Por eso no ha habido mayor
revolución que universalizar la escuela, hacerla obligatoria hasta la juventud
y luego dotar a los más decididos de becas para que puedan seguir estudiando. Quiero
poner un ejemplo. José María Maravall, Ministro de Educación en el primer
gobierno de Felipe González, tomó una decisión que ha cambiado la vida de
muchos españoles. Entendió que si había escuelas privadas que recibían ayudas
del Estado, estas se comportaran como los centros públicos. Por ejemplo, que a
la hora de elegir escuela o instituto, se acabara eso de que la dirección del
centro escogiera a los alumnos. Serían los alumnos o sus padres los que
eligieran el centro. Porque lo que hacían los colegios de élite era elegir a
los hijos de exalumnos y a los que tuvieran mejor nivel. Lo que pretendía ese
ministro con esa medida era que a los mejores colegios de las ciudades pudieran
ir no sólo los de siempre, los señoritos, sino también los hijos de los
trabajadores. Es más, éstos tenían preferencia porque esa famosa ley, la LODE,
primaba las rentas más bajas. Hoy muchos de esos alumnos de familias modestas
son médicos, ingenieros o profesionales competentes.
Para educar hacen falta maestros;
para instruir, bastan profesores. No es lo mismo enseñar el teorema de
Arquímedes que acompañar a cada alumno en el desarrollo de su personalidad.
Decimos en filosofía que un buen profesor te enseña lo que dijo Aristóteles o
Kant sobre Dios, el hombre o el mundo. Pero un maestro enseña a pensar. Enseñar
a pensar o acompañar al alumno en su formación personal es algo impagable. Un
buen profesor siempre será un maestro. El maestro es una figura venerable por
su vocación y dedicación. Hubo un médico pedagogo en el gheto de Varsovia,
llamado Korczak, que fue capaz en aquel infierno nazi de recoger a los niños en
una escuela ejemplar. Un buen día llegó la Gestapo para llevárselos al campo de
exterminio de Treblinka. El también se subió al tren para acompañarles. Los
nazis le conminaron para que se bajara pero no lo hizo. Les acompañó hasta el
final y murió con ellos. Sin necesidad de llegar a ese extremo, lo cierto es
que el maestro por vocación se compromete incondicionalmente con cada alumno.
La sociedad debería mimar a
profesores y maestros porque nadie la mejora tanto como ellos.
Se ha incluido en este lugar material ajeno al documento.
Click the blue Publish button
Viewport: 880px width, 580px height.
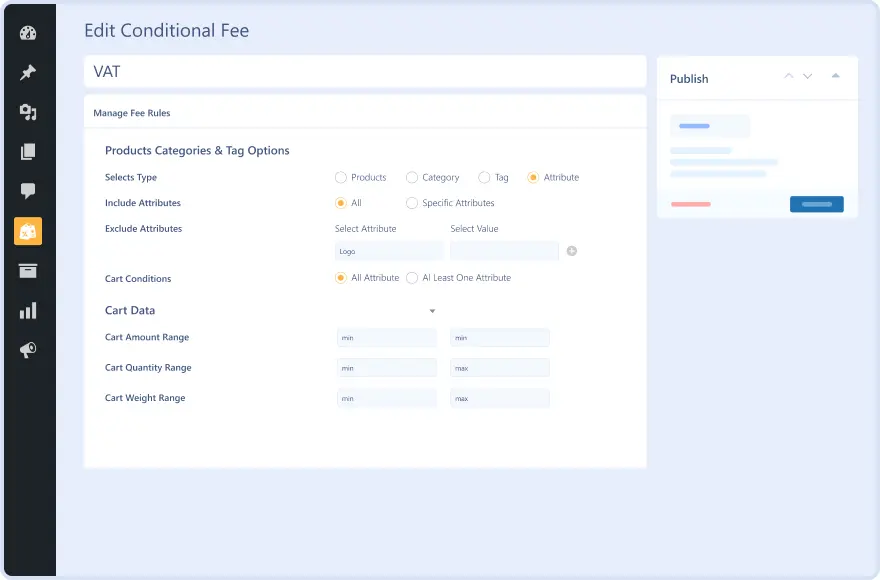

A la gente de mi
generación nos han hablado de cómo eran los maestros republicanos. Eran el
motor del progreso material y espiritual de España. La
gente lo sabía y se lo reconocía (de ahí que la represión de los maestros fuera
tan dura cuando llegó la dictadura de Franco). Por eso entristece ver hoy lo
poco que se les considera. Indigna ver a esos padres que se enfrentan a los
profesores cuando sus hijos sacan malas notas creyendo ingenuamente que cuando
aprueban es mérito de los chicos y cuando suspenden, culpa del profesor. Para
que los profesores recuperen el prestigio social que merecen deberíamos empezar
por los padres. Estos deberían confiar enteramente en los maestros porque para
estos la escuela no es una profesión sino una vocación. Confiar en ellos y
colaborar con ellos porque si los padres siguen las pautas que marcan los
profesores de sus hijos crearán hábitos de estudio y comportamiento saludables.
Padres y profesores son los auténticos educadores de los hijos. Si no suman,
restan y quien pierde es siempre el hijo o alumno.